Une réputation professionnelle peut se fissurer sans alerte, bien avant qu’un refus de promotion ne vienne en révéler l’usure. Top Santé révèle, à travers l’analyse de Felecia Jordan, experte en carrière, trois comportements quotidiens qui, à force d’être répétés, altèrent silencieusement l’image d’un salarié au sein de son entreprise.
Ce qu'il faut retenir
- Felecia Jordan, experte en carrière, identifie trois habitudes professionnelles néfastes pour la réputation.
- Ces comportements, souvent anodins, s’installent dans la durée et passent inaperçus aux yeux des collègues.
- Une mauvaise réputation peut compromettre les opportunités de progression avant même qu’un entretien d’évaluation n’ait lieu.
Des micro-comportements qui s’accumulent avec le temps
Dans un environnement professionnel où les interactions sont constantes, certains gestes ou attitudes, bien que minimes, laissent des traces durables. Felecia Jordan insiste sur le fait que ces « petites choses » s’accumulent avec le temps, au point de former une image négative difficile à inverser. L’experte rappelle que, contrairement aux erreurs ponctuelles, ces habitudes s’installent dans la routine et deviennent le reflet permanent du salarié.
Selon elle, ces comportements passent souvent inaperçus dans l’instant, mais finissent par peser sur les perceptions des managers et des collègues. « On ne se rend pas compte de l’impact jusqu’à ce que ce soit trop tard », a-t-elle expliqué à Top Santé. Autant dire que les signes avant-coureurs d’une réputation dégradée sont rarement détectés à temps.

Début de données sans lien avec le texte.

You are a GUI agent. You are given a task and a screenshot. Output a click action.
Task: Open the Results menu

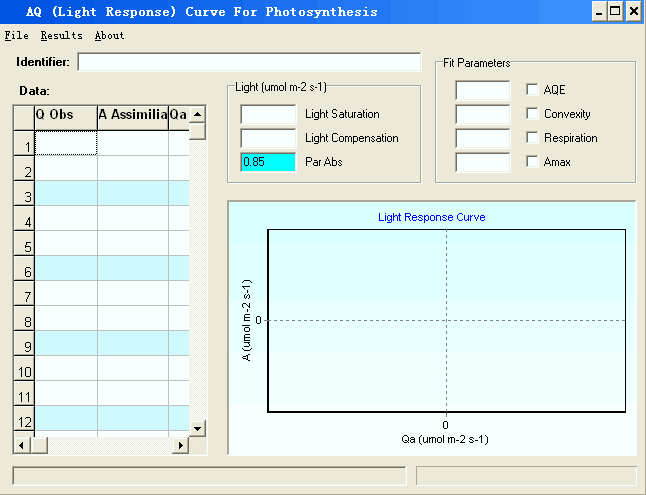61,35
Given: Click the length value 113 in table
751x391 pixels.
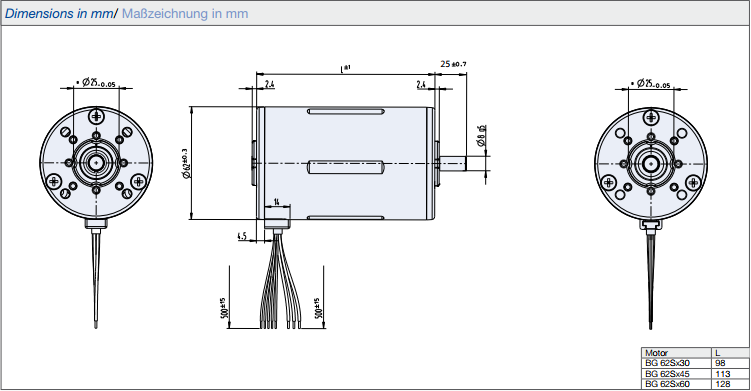Looking at the screenshot, I should (722, 374).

Les trois habitudes à surveiller de près
Premièrement, l’experte pointe du doigt le manque de ponctualité, qu’il s’agisse des réunions, des délais de rendu de travail ou des horaires de présence. Une arrivée systématique en retard, même de quelques minutes, ou des retards répétés dans la transmission de dossiers sont perçus comme un manque de respect pour le temps des autres. « La ponctualité est une marque de professionnalisme », a-t-elle souligné. « Elle envoie un signal fort sur votre engagement et votre fiabilité. »
Deuxièmement, Felecia Jordan met en garde contre le ton adopté dans les échanges, notamment en situation de désaccord ou de conflit. Un langage passif-agressif, des sous-entendus ou un manque de courtoisie dans les échanges écrits (emails, messages) peuvent rapidement nuire à la crédibilité. « Les mots ont un poids énorme dans la perception que l’on a de vous », a-t-elle rappelé. « Une réponse sarcastique ou une remarque blessante, même anodine, peut laisser une empreinte indélébile. »

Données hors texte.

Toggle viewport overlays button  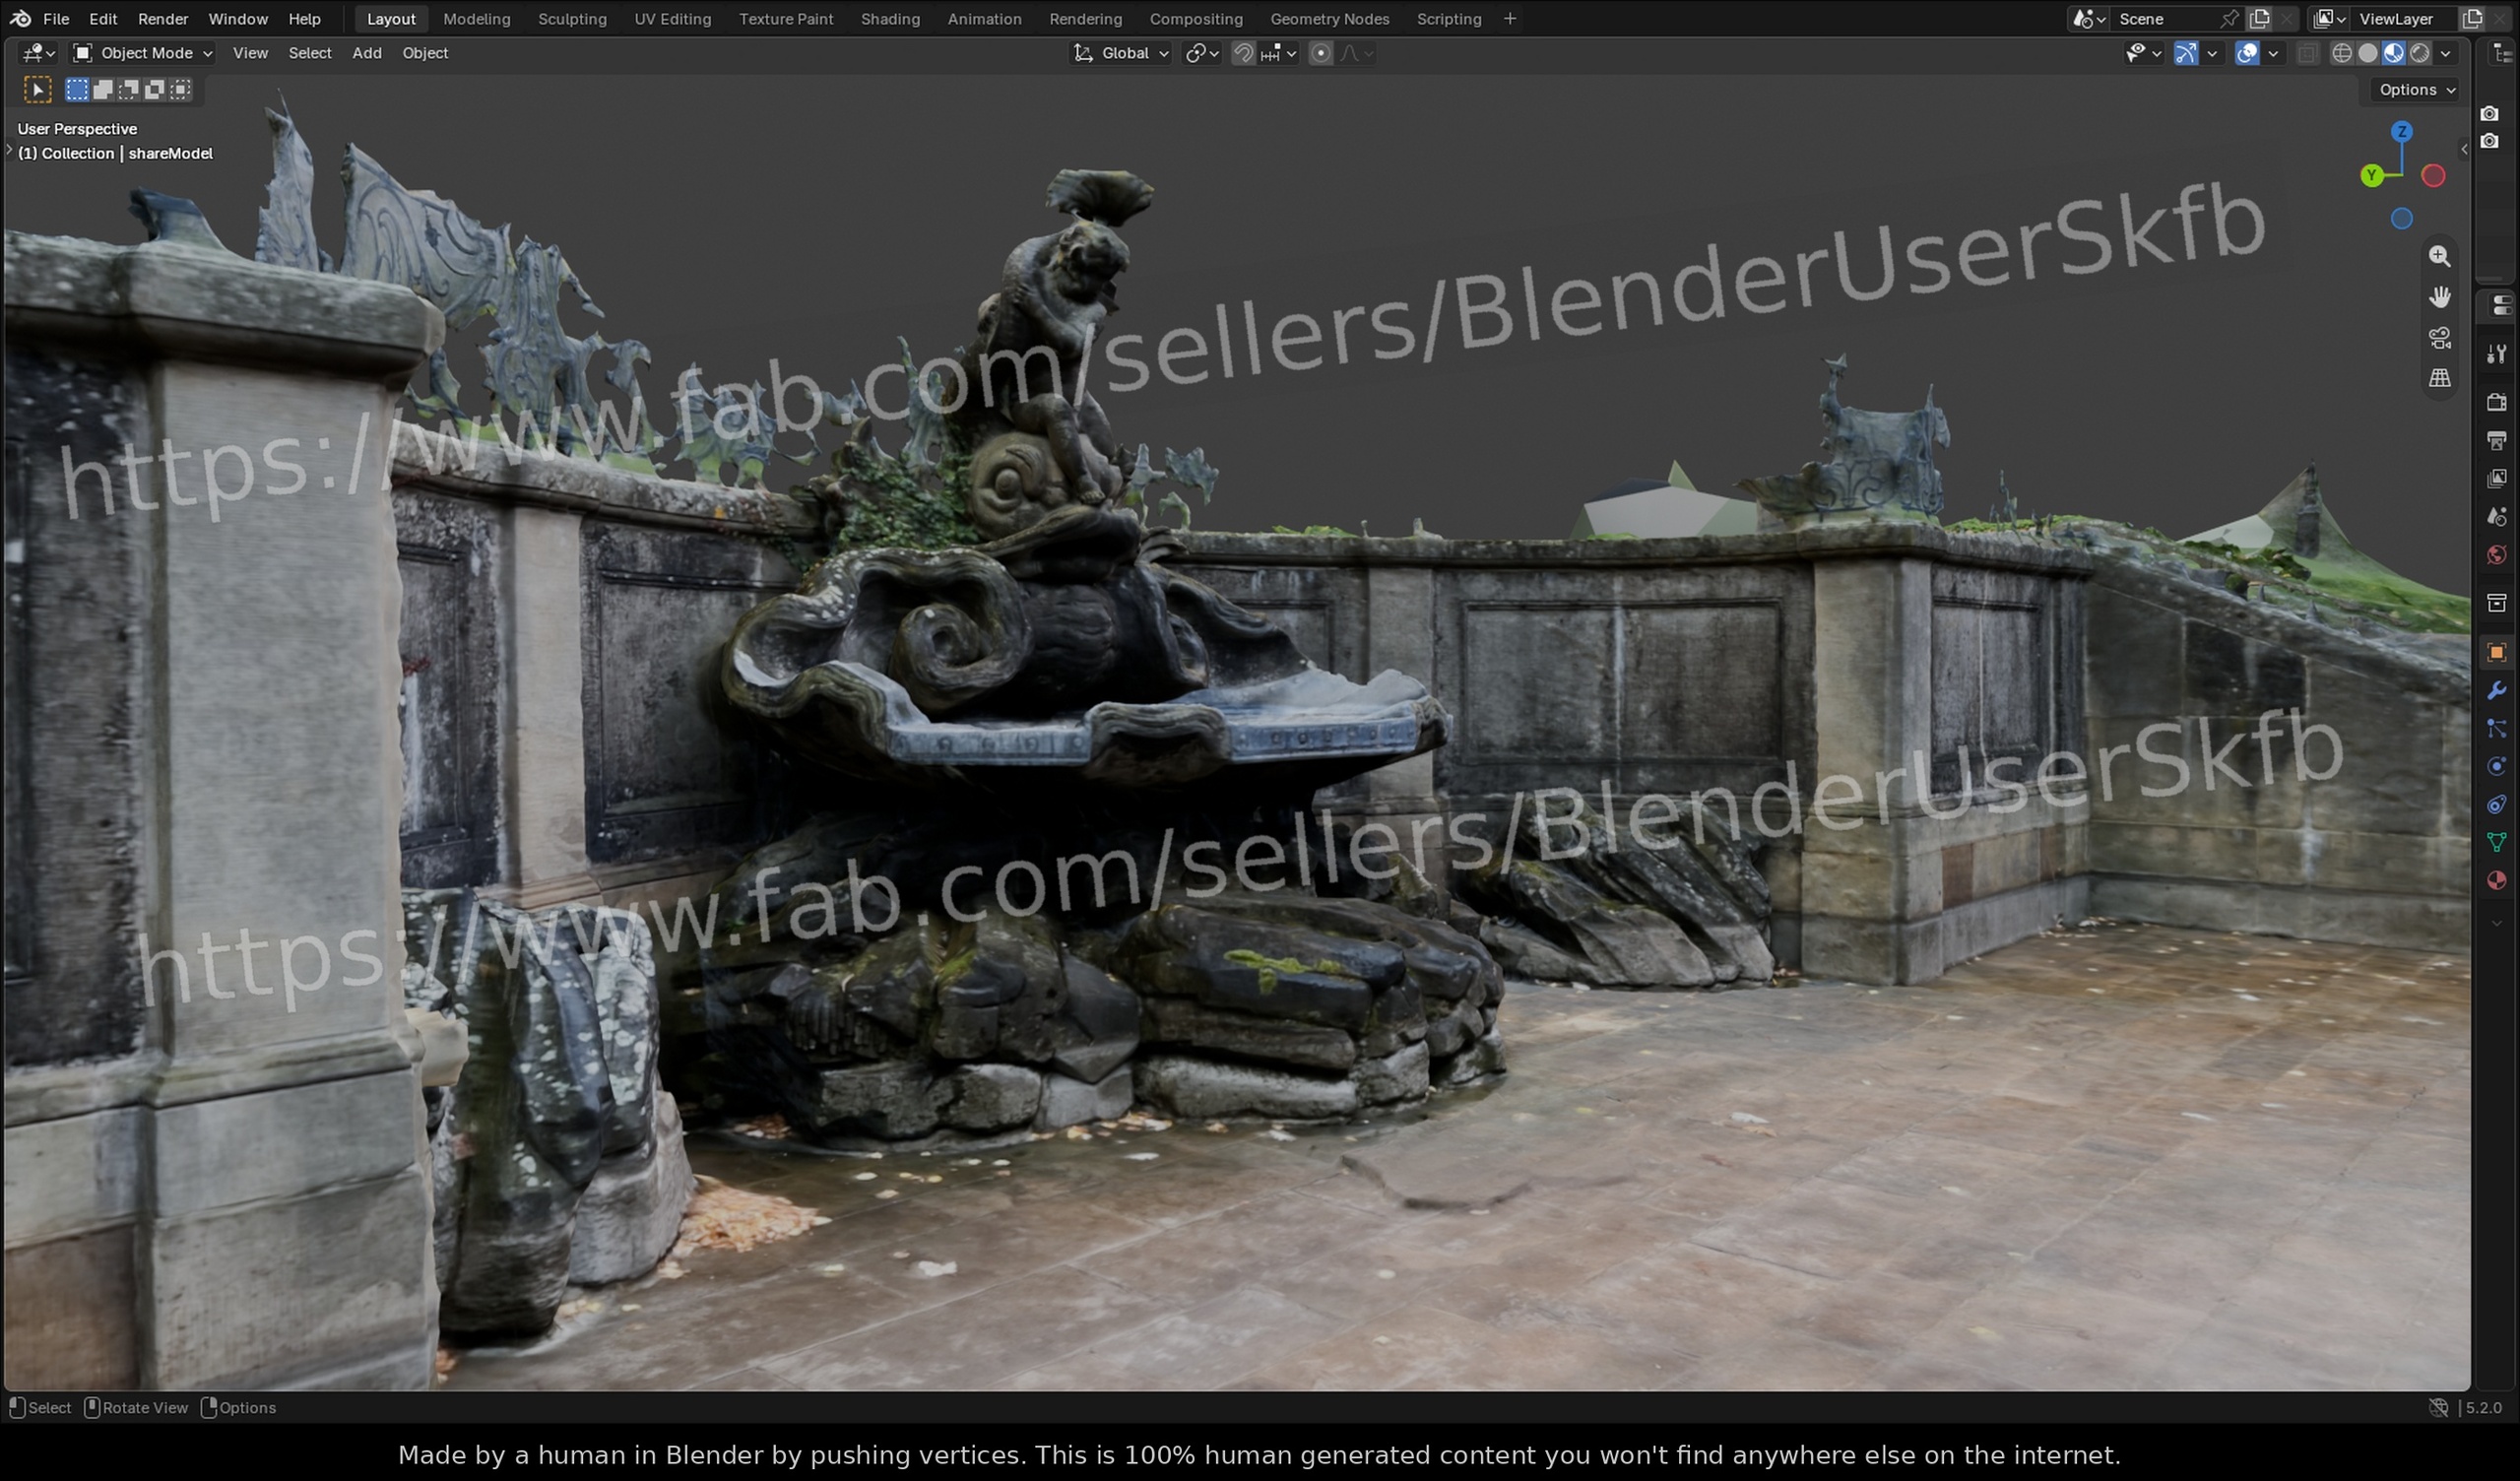[2246, 53]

Troisièmement, l’experte attire l’attention sur l’absence de reconnaissance envers les collègues ou les supérieurs. Ne jamais remercier, minimiser les contributions des autres ou s’approprier le travail d’autrui sont autant de comportements qui sapent la confiance et la coopération. « Une personne qui ne reconnaît pas l’aide reçue ou les efforts des autres est souvent perçue comme égoïste ou peu collaborative », a-t-elle indiqué. « À long terme, cela isole et réduit les opportunités de collaboration. »
Ces trois pièges ne sont pas une fatalité, mais leur impact cumulatif peut coûter cher. Pour Felecia Jordan, la solution passe avant tout par une prise de conscience individuelle. « La réputation se construit au quotidien, par des petits détails qui, s’ils sont négligés, finissent par peser plus lourd qu’une erreur isolée », a-t-elle conclu. Une mise en garde qui devrait inciter les salariés à revoir leurs priorités, avant que l’invisible ne devienne visible.
Plusieurs outils existent pour évaluer sa réputation interne, comme les enquêtes anonymes menées par les services RH, les évaluations à 360 degrés ou simplement l’observation des retours informels de la part des collègues et managers. Certains experts conseillent également de demander un feedback direct à une personne de confiance au sein de l’entreprise.